Bad News, Good News from AfPak and South Asia
“U.S. policy options in Afghanistan have become more complicated by the day. Following the Gen. McChrystal fiasco, a silver lining is the appointment of Gen. Petraeus as new commander -- the best bet for the U.S. in this scenario. However, it appears the Afghan leadership is busy charting its own path, which doesn’t necessarily coincide with U.S. interests. CIA Director Leon Panetta’s disclosure that according to his organization's estimate, Osama bin Laden is in Pakistan's tribal region -- FATA -- adds a new twist to the whole story. The million dollar question: If that is indeed the case, then why is the U.S. spending billions of dollars in the security sector in Afghanistan? Reports that Afghan President Hamid Karzai secretly met the notorious Haqqani recently (most likely through the food offices of Pakistani intelligence) also explains the diminishing space for a U.S. role in defining the future of Afghanistan. Perhaps another high level policy review in White House is due!” says Asia Society Bernard Schwartz Fellow Hassan Abbas.

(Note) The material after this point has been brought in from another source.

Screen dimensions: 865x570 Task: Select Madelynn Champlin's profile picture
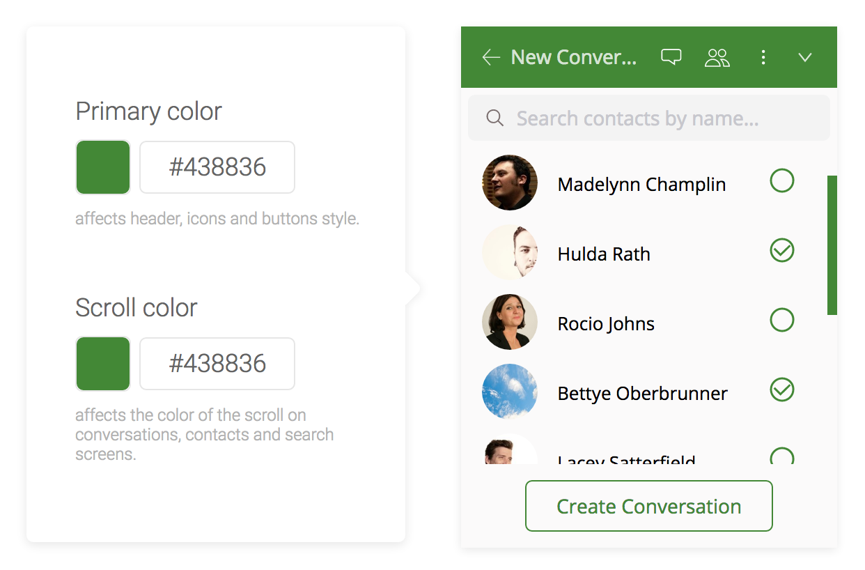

“The good news from the region relates to a series of meetings between Indian and Pakistani interior ministers (who manage internal security) in Pakistan last week. Both countries decided their premier law enforcement agencies will cooperate and that both countries, along with other South Asian states, will stand against terrorism together. The Indian army reportedly also expressed its appreciation for some successes in the Pakistani military action in FATA -- a rare development. Hopefully these interactions will continue and gather momentum, brightening the prospects of peace in South Asia.”